Same demographic, same experience. AI has been incredibly liberating for me. I get all sorts of things done now that before were previosly impossible for all practical purposes. Among other things, it cuts through the noise of all the layers of detail, and allows me to focus on ideas, design, and just getting stuff built asap.

I also don't get all the hand-wringing. AI is an amazing tool. Use it and be happy.

Even less do I get all the cope about it not being effective, or even useless at some level. When I read posts such as that, it feels like a different planet. Just not my experience at all.


Ya it's so weird lol


Claude Code is a CLI tool which means it can do complete projects in a single command.

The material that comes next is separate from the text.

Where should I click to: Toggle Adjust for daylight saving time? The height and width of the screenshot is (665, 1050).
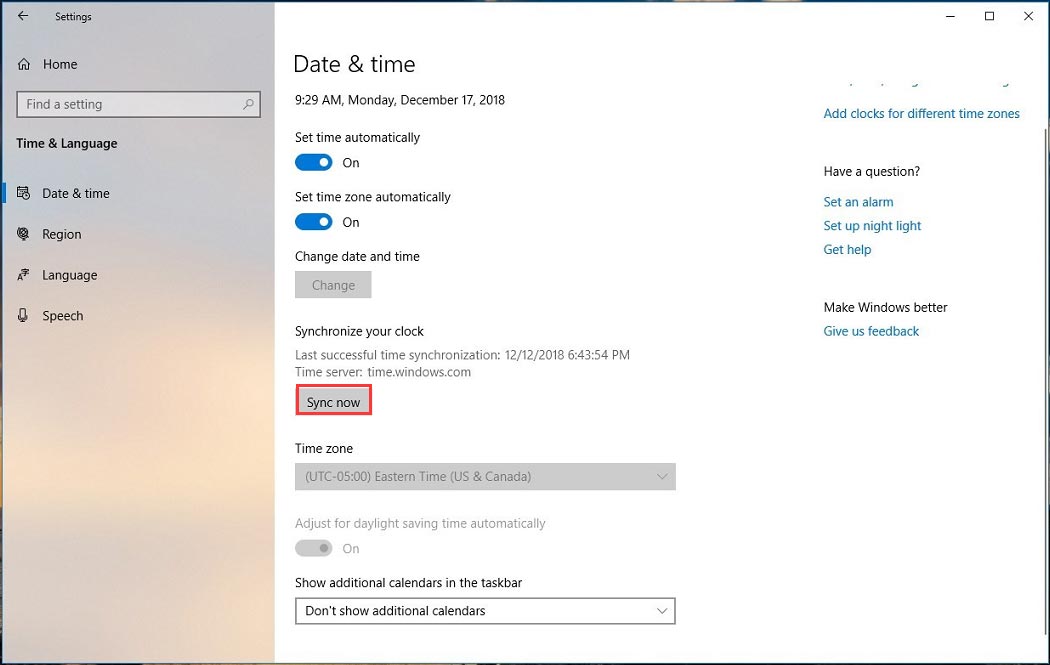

Also has fantastic tools for scaffolding and harnessing the code. You can define everything from your coding style to specific instructions for designing frontpages, integrating payments, etc.

It's not about the model. It's about the harness


Claude Code is a CLI tool which means it can do complete projects in a single command

https://github.com/features/copilot/cli/


This would make some sense if VS Code didn't have a terminal built into it. The LLMs have the same bash capabilities in either form.


Huh? There is nothing stopping copilot from doing an entire project in one go.

Ive done it 10s of times.


"Copilot has done 10 tool calls, do you want to continue" or whatever was the bane of my existence before our company approved Claude for use.

Like I asked you to do this task, then you spent time looking around and now want me to pat you on the back so you can continue?